Set exercise
Write out the entries exactly as they appear, starting from the line that holds "Given: Click the" and continuing through the end of the entries, with both ends included.

Records supplied
++++++

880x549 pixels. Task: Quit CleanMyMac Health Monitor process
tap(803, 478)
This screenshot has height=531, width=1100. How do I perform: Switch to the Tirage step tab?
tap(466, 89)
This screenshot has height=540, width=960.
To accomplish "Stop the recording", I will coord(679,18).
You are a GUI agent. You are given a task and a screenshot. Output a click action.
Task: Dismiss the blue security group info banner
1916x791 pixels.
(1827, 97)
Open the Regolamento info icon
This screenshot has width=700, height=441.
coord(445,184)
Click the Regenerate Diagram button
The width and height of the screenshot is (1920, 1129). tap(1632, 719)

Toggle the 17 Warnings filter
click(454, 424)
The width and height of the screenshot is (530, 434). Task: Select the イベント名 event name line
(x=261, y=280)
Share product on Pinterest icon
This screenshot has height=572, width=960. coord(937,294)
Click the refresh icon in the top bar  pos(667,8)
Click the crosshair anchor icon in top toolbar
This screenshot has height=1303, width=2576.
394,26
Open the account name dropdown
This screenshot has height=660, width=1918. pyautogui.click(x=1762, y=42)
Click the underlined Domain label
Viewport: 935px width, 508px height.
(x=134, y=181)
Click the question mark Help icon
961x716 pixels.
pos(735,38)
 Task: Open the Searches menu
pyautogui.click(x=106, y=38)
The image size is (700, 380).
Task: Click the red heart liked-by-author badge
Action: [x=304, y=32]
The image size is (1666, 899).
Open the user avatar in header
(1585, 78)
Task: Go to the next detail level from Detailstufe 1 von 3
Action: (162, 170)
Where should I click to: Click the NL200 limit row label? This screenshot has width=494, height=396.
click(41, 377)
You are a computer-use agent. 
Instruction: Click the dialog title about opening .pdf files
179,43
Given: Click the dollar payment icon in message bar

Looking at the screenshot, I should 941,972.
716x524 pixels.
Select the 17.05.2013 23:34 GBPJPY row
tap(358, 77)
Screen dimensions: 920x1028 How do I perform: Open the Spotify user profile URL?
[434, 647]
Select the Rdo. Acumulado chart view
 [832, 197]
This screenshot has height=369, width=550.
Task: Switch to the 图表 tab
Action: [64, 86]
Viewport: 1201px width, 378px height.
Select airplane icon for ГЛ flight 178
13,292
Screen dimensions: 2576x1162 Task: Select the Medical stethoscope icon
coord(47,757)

++++++

The result
Given: Click the dollar payment icon in message bar

Looking at the screenshot, I should 941,972.
716x524 pixels.
Select the 17.05.2013 23:34 GBPJPY row
tap(358, 77)
Screen dimensions: 920x1028 How do I perform: Open the Spotify user profile URL?
[434, 647]
Select the Rdo. Acumulado chart view
 [832, 197]
This screenshot has height=369, width=550.
Task: Switch to the 图表 tab
Action: [64, 86]
Viewport: 1201px width, 378px height.
Select airplane icon for ГЛ flight 178
13,292
Screen dimensions: 2576x1162 Task: Select the Medical stethoscope icon
coord(47,757)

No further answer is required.